Stored data entries:
Content starts

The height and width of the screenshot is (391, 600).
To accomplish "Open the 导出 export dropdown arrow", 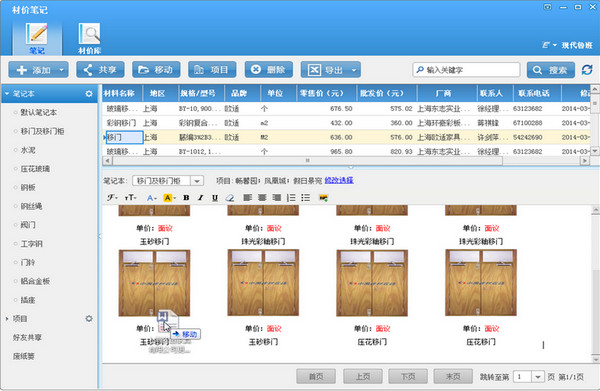I will (x=354, y=70).
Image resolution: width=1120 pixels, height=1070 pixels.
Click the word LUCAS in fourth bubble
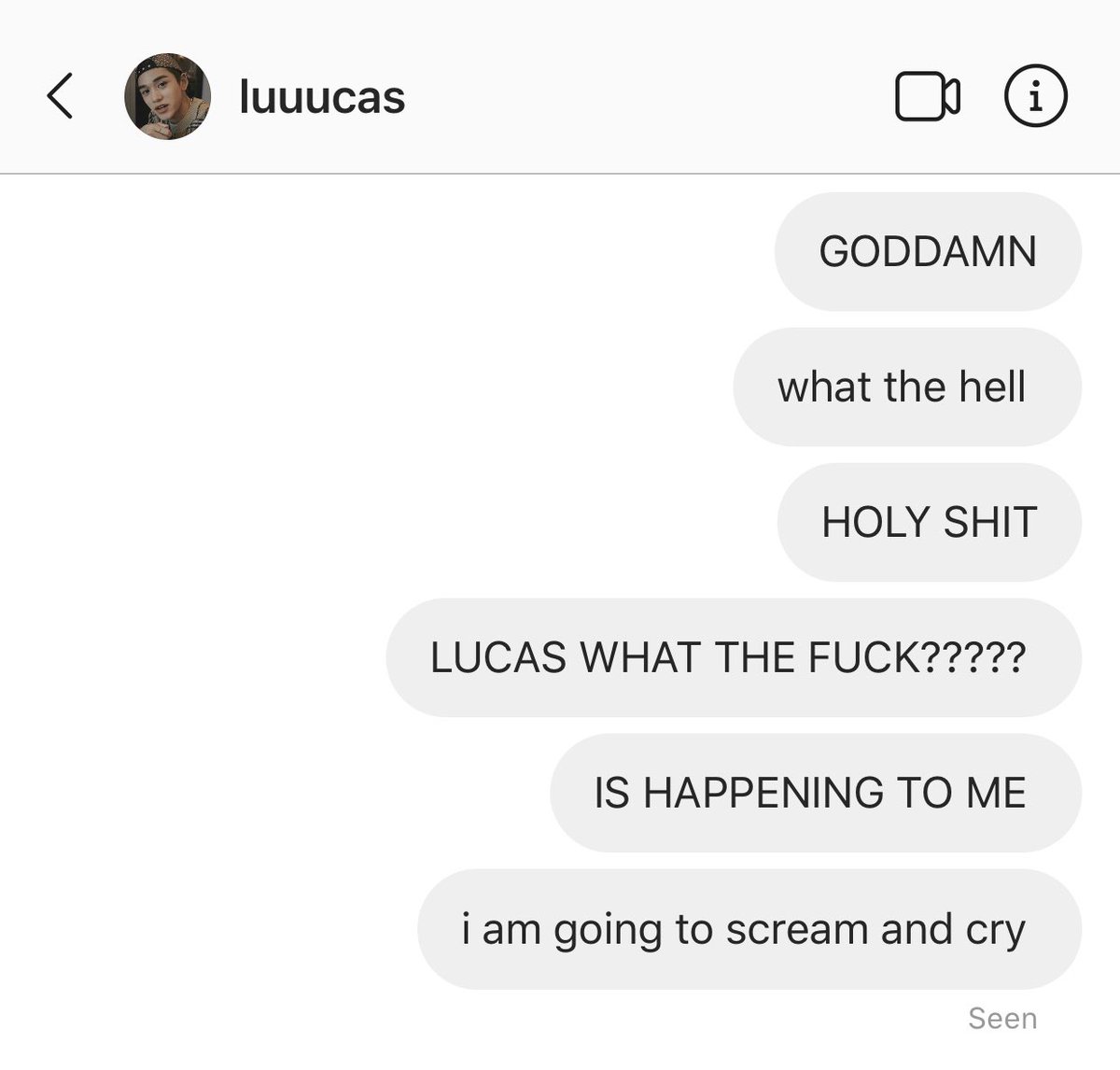click(x=498, y=657)
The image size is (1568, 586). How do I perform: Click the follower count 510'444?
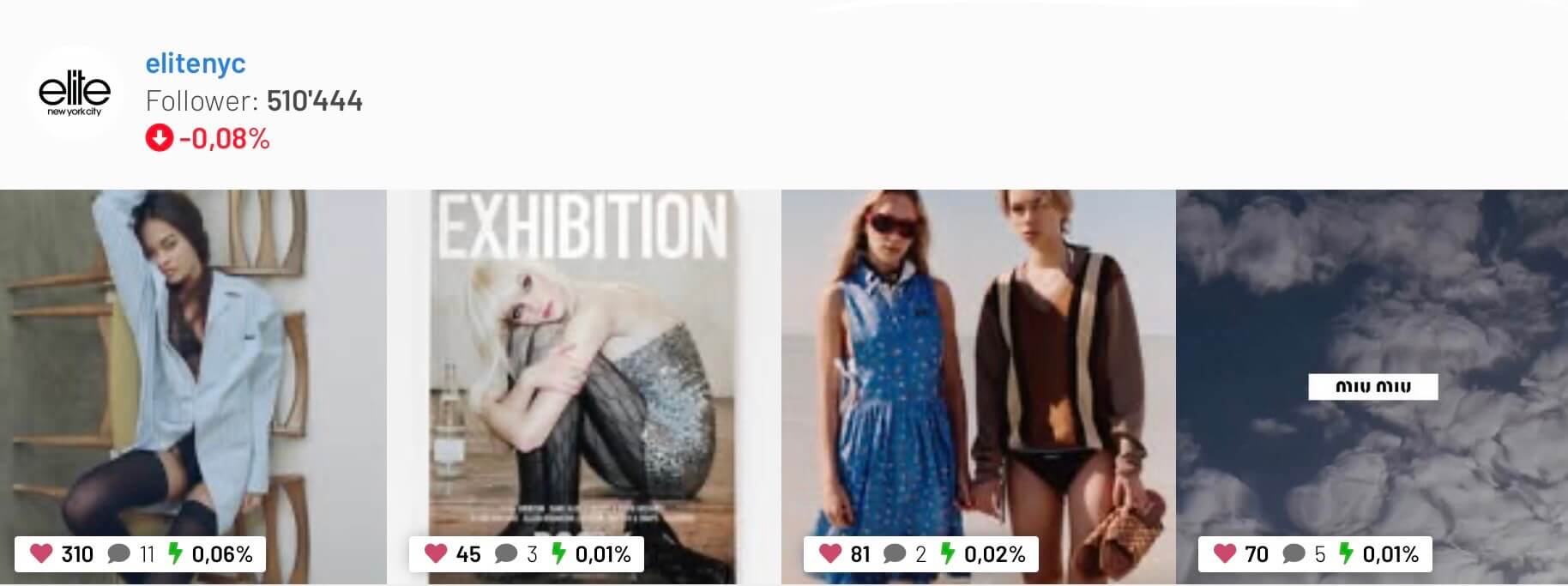315,101
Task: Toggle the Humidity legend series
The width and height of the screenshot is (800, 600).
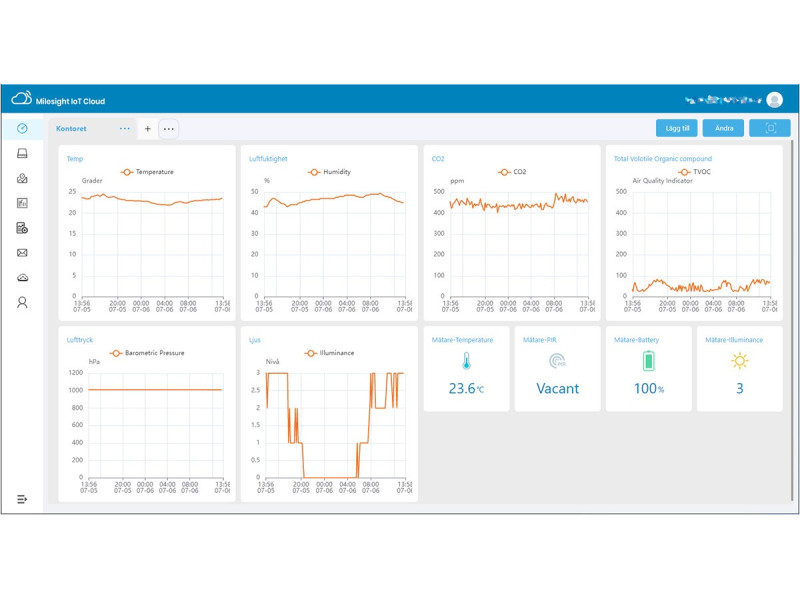Action: [x=329, y=172]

Content ends

### WHAT YOU WILL DO
Both the line containing "Click the word LUCAS in fourth bubble" and the last line of the records above belong in the exact copy, along with every line between them; pictures do not.

### RESULT
Click the word LUCAS in fourth bubble
click(x=498, y=657)
The image size is (1568, 586). How do I perform: Click the follower count 510'444?
315,101
Task: Toggle the Humidity legend series
The width and height of the screenshot is (800, 600).
Action: [x=329, y=172]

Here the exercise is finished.